Community, Diversity, Sustainability and other Overused Words
Hurricane Kay was expected to bring 100 MPH winds into the mountains east of San Diego.
Rarely have I seen a turn in the weather so abrupt as this Friday afternoon. Suddenly, the 97 degree heat and humidity has persisted for 2 weeks in Santa Monica was just over. The palm trees started swaying in the wind. The clouds blocked the sun and rain started falling on the parched landscape.
Hurricane Kay was expected to bring 100 MPH winds into the mountains east of San Diego. On pricey Montana Avenue, people hurried to escape the coming storm.
While Kay has weakened to a tropical storm, it is still packing sustained winds. And it is enhancing winds through mountain terrain – similar to a Santa Ana wind event – to much stronger gusts, including a 109-mph blast Friday at Cuyamaca Peak in the San Diego Mountains, the National Weather Service reported.
As Kay’s rotating winds push warm, dry air from the east, much of Southern and Central California – already baking through a climate crisis-fueled heat wave – will stay under excessive heat warnings through 8 p.m.
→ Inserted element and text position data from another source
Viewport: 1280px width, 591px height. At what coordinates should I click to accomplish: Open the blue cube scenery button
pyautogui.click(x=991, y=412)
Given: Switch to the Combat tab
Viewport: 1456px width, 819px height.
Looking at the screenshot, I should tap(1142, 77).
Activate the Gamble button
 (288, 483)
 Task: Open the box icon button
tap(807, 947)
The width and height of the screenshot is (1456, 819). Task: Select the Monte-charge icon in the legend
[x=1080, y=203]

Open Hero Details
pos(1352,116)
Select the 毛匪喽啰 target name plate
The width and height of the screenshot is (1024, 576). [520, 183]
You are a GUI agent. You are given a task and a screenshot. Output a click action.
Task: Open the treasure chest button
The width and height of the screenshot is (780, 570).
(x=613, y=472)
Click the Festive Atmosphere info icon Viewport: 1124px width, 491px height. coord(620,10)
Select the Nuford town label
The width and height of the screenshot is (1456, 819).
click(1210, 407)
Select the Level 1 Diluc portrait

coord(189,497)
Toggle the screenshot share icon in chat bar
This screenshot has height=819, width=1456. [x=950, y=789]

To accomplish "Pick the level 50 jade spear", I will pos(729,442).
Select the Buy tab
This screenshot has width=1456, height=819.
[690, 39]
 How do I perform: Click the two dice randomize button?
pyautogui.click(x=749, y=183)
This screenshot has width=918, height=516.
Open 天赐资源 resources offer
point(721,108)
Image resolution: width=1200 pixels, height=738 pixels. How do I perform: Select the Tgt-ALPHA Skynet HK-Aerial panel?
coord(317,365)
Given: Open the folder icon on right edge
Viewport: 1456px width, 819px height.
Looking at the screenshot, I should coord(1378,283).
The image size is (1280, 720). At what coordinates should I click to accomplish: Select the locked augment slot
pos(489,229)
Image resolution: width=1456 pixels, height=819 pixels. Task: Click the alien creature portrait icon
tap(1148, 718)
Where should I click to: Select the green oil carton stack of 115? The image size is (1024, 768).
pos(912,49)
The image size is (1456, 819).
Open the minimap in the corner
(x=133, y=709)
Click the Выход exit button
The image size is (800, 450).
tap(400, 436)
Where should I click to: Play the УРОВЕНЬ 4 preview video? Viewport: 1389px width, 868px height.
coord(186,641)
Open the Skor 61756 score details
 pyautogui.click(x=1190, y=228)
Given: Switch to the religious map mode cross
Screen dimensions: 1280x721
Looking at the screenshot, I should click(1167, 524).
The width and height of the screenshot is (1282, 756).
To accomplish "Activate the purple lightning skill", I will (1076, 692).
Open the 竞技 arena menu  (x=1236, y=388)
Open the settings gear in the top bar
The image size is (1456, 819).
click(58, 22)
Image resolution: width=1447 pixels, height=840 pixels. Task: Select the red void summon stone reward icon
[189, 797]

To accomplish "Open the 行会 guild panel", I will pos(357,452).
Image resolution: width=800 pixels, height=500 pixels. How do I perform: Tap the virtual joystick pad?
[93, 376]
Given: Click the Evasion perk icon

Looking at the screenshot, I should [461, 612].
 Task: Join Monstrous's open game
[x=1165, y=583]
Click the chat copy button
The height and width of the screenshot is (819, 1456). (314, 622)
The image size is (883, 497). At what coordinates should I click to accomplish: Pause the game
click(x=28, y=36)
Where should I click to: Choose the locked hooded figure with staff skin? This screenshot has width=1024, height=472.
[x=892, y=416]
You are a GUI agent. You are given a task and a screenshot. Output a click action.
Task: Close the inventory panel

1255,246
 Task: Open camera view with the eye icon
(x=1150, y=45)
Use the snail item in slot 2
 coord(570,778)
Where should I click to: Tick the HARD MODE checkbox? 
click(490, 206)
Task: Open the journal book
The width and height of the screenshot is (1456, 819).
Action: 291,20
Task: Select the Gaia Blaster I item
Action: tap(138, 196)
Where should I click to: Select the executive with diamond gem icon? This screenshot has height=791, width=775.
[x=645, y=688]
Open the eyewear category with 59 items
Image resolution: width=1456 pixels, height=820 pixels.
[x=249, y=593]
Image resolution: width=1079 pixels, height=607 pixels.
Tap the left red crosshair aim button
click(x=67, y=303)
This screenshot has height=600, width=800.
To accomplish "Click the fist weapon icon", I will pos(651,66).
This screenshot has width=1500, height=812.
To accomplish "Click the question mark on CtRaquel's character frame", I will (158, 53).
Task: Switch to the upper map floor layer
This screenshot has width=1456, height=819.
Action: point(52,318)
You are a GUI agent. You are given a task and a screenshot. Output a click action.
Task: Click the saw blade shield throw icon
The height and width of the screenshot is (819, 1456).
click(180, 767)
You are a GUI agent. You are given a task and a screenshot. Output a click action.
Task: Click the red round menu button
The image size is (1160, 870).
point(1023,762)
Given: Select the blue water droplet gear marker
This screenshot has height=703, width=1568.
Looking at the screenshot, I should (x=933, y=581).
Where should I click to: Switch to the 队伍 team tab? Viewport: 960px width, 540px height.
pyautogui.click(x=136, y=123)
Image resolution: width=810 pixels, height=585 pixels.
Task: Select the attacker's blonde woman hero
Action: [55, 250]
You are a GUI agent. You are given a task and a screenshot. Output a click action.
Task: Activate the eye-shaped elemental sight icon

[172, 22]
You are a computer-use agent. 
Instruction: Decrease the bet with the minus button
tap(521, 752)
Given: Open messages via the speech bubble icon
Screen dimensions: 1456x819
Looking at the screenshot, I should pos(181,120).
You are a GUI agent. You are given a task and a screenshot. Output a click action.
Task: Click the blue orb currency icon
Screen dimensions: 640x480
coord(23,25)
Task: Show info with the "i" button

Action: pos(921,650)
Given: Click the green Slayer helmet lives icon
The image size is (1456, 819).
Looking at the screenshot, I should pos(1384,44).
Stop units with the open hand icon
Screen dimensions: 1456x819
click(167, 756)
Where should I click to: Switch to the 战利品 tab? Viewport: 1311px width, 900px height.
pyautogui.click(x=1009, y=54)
Friday. And concern is growing that erratic, strong winds will spread already-burning wildfires, including the Fairview Fire, which has killed two people and exploded in size this week, forcing evacuations as it’s burned more than 27,400 acres.
“With the really strong winds, we could continue to see the fires that are already burning continue to burn and spread before the rain actually gets here,” the National Weather Service in San Diego told CNN.
Rain from Kay has begun falling Friday in far Southern California, including San Diego, and far southwest Arizona, including Yuma, as flash flooding risks increase.
The weather service said in a 1:40 p.m. PT update heavy rain continued in the San Diego deserts and rain bands were pushing into Orange and Riverside counties.
While the rain is due by Saturday to quell the crushing heat – bringing relief to weary residents and power grid operators who’d prepped for rolling outages – it also could trigger debris flows, especially in places just ravaged by fire. A flash flood warning is in effect in southwestern Imperial County. And the weather service office in Flagstaff, Arizona, warned of life-threatening flash floods in Cococino County of “low-water crossings, creeks, normally dry washes and roads.” Grand Canyon National Park is included in the warning, the weather service said.
Flood watches cover more than 6 million people across Southern California, including Palm Springs, Riverside and Barstow; southern Nevada, including Las Vegas; and western Arizona, including Yuma, Lake Havasu City and Kingman.